Tuesday, March 22, 2005

But Enough About Me . . .

I wonder how many of you I'm related to. It turns out Theoforos and I are connected through marriage (at last, a relative who will talk to me!). No doubt I'm related to many of you as well. I find myself envying those of you who remain close to your OALC relatives. How do you do it?

Tuesday, March 15, 2005

Not Everything Has Been Said

Quoted below is a new post from Anonymous. Let me say how sorry I am about your mom. How is your dad doing now?

No, no--not everything has been said. I was able to leave the church, and not look back (it only took a few years of therapy). Only now, reading these messages am I able to realize what I am really mad about--and that's my Mom's life. She was a lovely women, died way to early. She was an outsider and told me once that her mother-in-law said it wasn't a true marraige because she hadn't been born into the church, but came in when she married Dad. I think that was a comment that hurt her deeply. She tried her whole life to measure up. I believe Dad's family did love her--she was a very giving, kind women. But, I know that struggle was always there. She really wanted me to have piano lessons, but couldn't. There was the ongoing struggle to keep her family appeased, Dad's family appeased--and raise us kids to toe the line enough to keep from being critized by the church. We figured it out early--who you could talk to about TV and such--and who you had to hide things from. She could have had such a happier life. I'm so sad for her. The remarkable thing is--Dad left the church after she died.

→ INFORMATION SUPPLIED
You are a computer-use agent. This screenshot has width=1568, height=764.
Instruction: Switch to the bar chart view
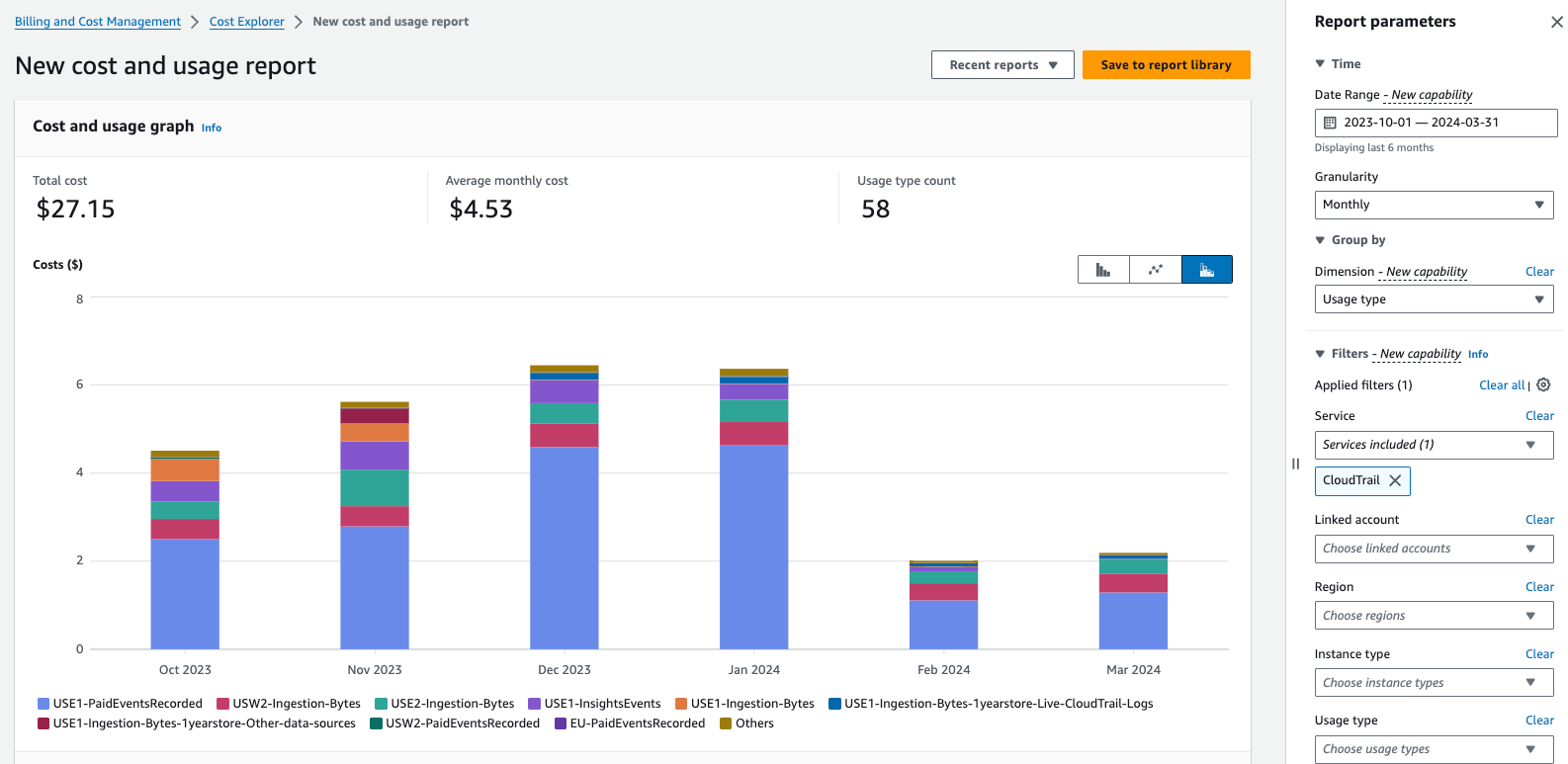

→ EXERCISE REQUIREMENTS
a: In the blog text, why did the commenter's mom try her whole life to measure up? Answer in one to three sentences.
b: Carry on the blog text past its final sentence, "The remarkable thing is--Dad left the church after she died."

→ REPLIES
a: She was an outsider who came into the church when she married Dad instead of being born into it. Her mother-in-law once said it wasn't a true marriage for that reason, and the commenter believes that remark hurt her deeply.

b:
Wednesday, March 02, 2005

Rescued Essay from a Bygone Blog

Sadly, "godspeace.blogspot.com" has disappeared. Who can blame the blogger for moving on? Certainly there are happier mountains to mine for a writer. I've been tempted to pull the plug on this one, too, but something tells me that somewhere, someone is finding it helpful. Before the following essay (by blogger LarsLevi) dissolves into ether (I found it in Google's cache), I'll repost it here:


Are your sins forgiven? A study in paranoia

I recently ran across this short six page pamphlet on the Apostolic Lutheran site called, Are Your Sins Forgiven? As I read through it, I asked myself two questions. One, would anyone want to convert to Christianity based on what they read in this document? Two, what does this document say about the document writers?

For the answer to the second question, one has to look no further than the first couple of paragraphs in the pamphlet:

For there shall arise
false Christs, and false prophets, and shall show great
signs and wonders; insomuch that, if it were possible,
they shall deceive the very elect.
This prophecy is being fulfilled in our day. (p.2)

If you read between the lines, you can see that the biblical text from Matthew is used to implicitly support a very Apostolic Lutheran notion, namely, Be very afraid of the world, because it is filled with 'false Christs.' We, the Apostolic Lutherans have the full truth, so you'd better cast your lot in with us.

The same idea is reinforced further on page 4:

A person that has not had new birth cannot understand
the spiritual in the parables, such as in Luke
15:18, the case of the prodigal son. This is the decision
everyone must make!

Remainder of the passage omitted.